A Toll Rescue Helicopter crew working nearby rushed to their aid.
They were later flown to Sydney’s Royal North Shore Hospital.
Both pilots were listed as being in a critical condition on Wednesday morning.
That was later downgraded to a non-life threatening “serious but stable” condition.
A spokesman for the Australian Transport Safety Bureau said three investigators arrived at the airport on Wednesday afternoon to begin examining the cause of the aircraft crash.
“The initial priority for the investigators will be to assess the safety of the accident site, given the aircraft was made from composite materials and has been burnt,” he said.
“The aircraft was also fitted with a ballistic parachute recovery system.
“The Transport Safety investigators will be at the airport for the next few days conducting an investigation.”
The spokesman said they would examine the wreckage and interview witnesses before preparing their report.
Colleagues, workmates and friends of the two pilots rallied behind them on Wednesday.
Orange pilots and Orange Aero Club members said reports Mr Wheeler was a trainee pilot were incorrect.
Wade Air owner Wade Mahlo said Mr Wheeler was respected in aviation.
“He did a lot of flying, he’s really experienced” he said.
He also praised Mr Wheeler’s actions in helping Ms Fitzsimons from the wreckage.
“He’s a hero, I think he acted extremely [bravely].”
Central West police superintendent Chris Taylor said Mr Wheeler was able to talk to ambulance crews and rescuers after the crash to give them some details about what had happened.

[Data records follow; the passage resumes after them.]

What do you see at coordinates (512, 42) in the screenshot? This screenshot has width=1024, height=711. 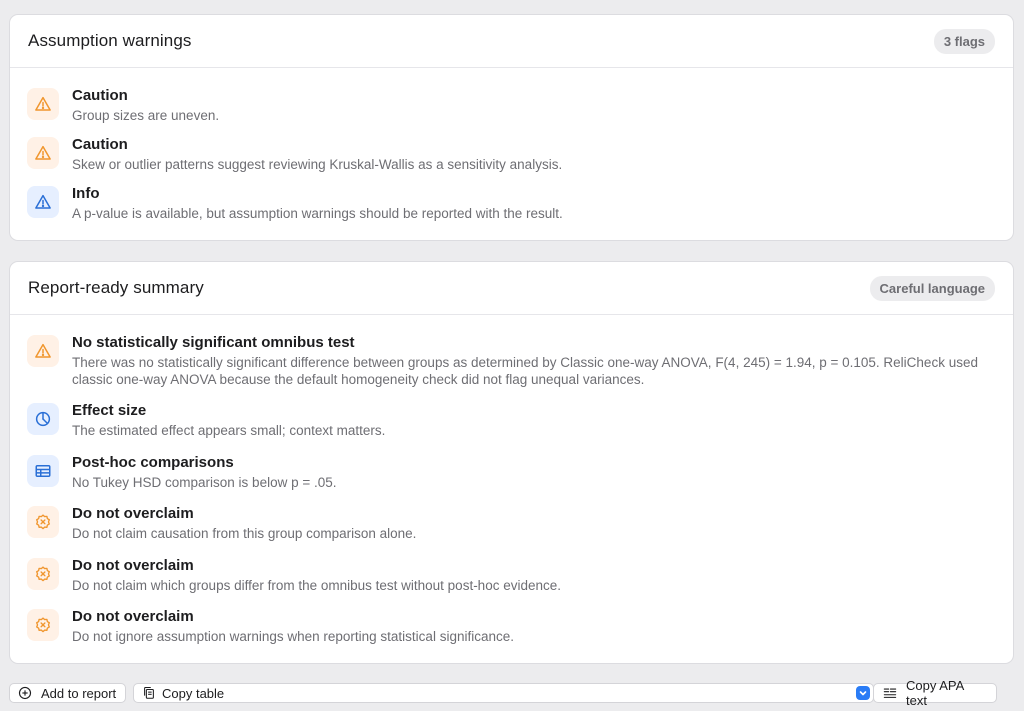 I see `assumption-warnings-header: Assumption warnings 3 flags` at bounding box center [512, 42].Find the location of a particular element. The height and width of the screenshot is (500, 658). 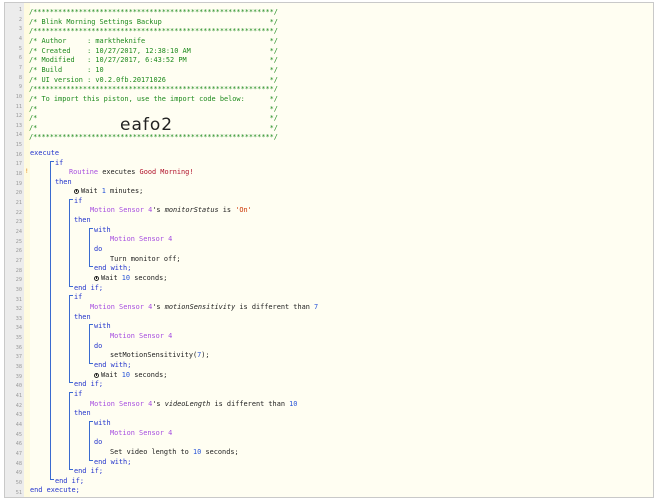

header-comment-line: /* Created : 10/27/2017, 12:38:10 AM */ is located at coordinates (154, 50).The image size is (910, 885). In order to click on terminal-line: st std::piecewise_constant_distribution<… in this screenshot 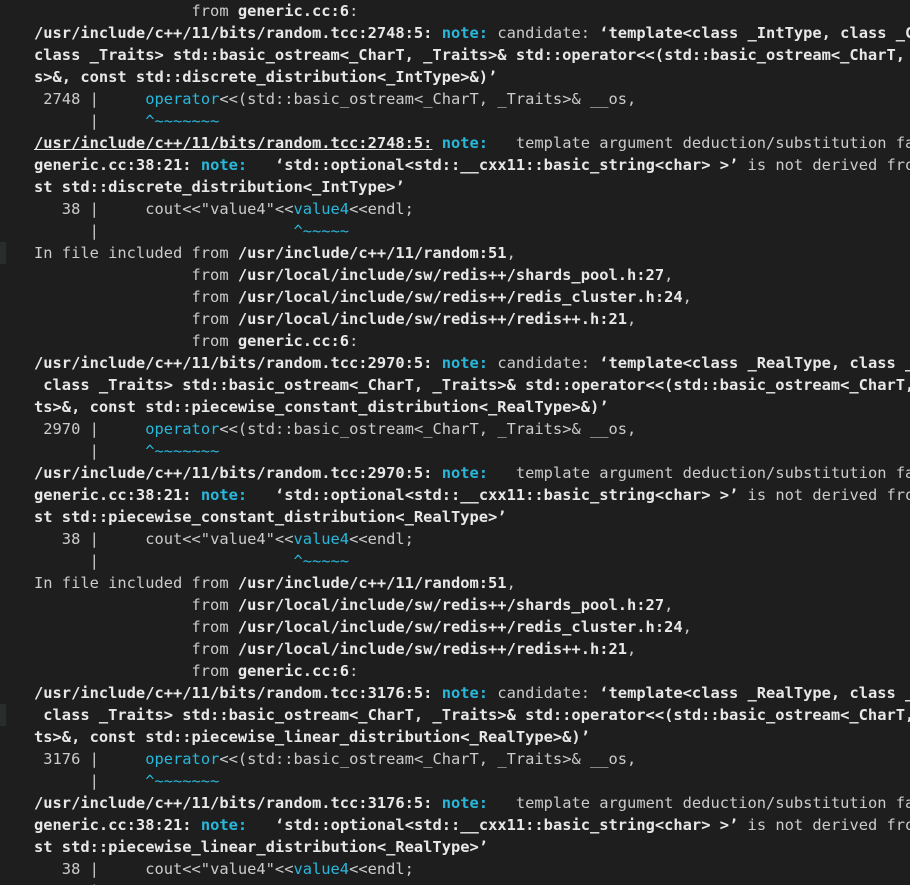, I will do `click(472, 517)`.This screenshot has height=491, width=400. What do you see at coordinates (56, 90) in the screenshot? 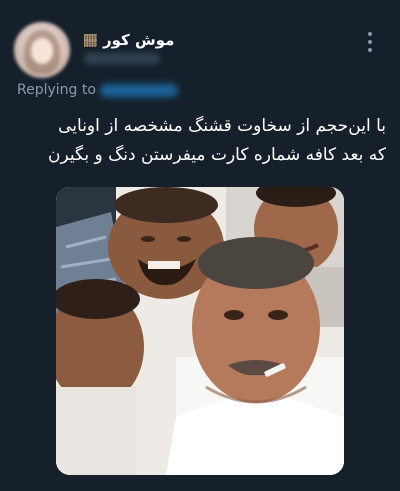
I see `replying-to-label: Replying to` at bounding box center [56, 90].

Acting Duty Operations Manager with NSW Ambulance Jason Speight said both victims were conscious when emergency services arrived on the scene.
Ms Fitzsimons is the chief flying instructor with WardAir Flight Training in Bathurst.
WardAir spokesman Luke Patterson said staff were in shock over the incident.
“She’s [Ms Fitzsimons] an extremely experienced pilot, she’s our chief flying instructor. She’s flown all over the world,” he said.
“Catherine is very passionate about aviation, particularly women’s aviation and very passionate about developing safe pilots.”
Mr Patterson said they were in Mr Wheeler’s late-model, privately-owned aircraft when the accident occurred during what he described as an “instructional night flight”.
“Everybody is in shock out here, we don’t know what’s happened or why it happened but we’re focusing on their health right now,” he said.
“We’re all doing OK, we’re just rallying around each other while it’s still developing.”
Ms Fitzsimons is the vice president of the Bathurst Business Chamber.
Its website describes her as an “aviation professional” with international expertise.
Her aviation experience includes previously being the NSW state president of the Australian Women Pilots Association and a former board director of the Royal Victorian Aero Club.
She joined WardAir in 2015.
NSW Fire and Rescue and Rural Fire Service crews attended the accident scene to extinguish the blaze.
An exclusion zone was set up around the crash scene overnight.
Police and Orange City Council staff ensured the scene was preserved until crash investigators arrived.
The airport has remained open to commercial and private aircraft after the crash as the wreckage was well away from the main runway.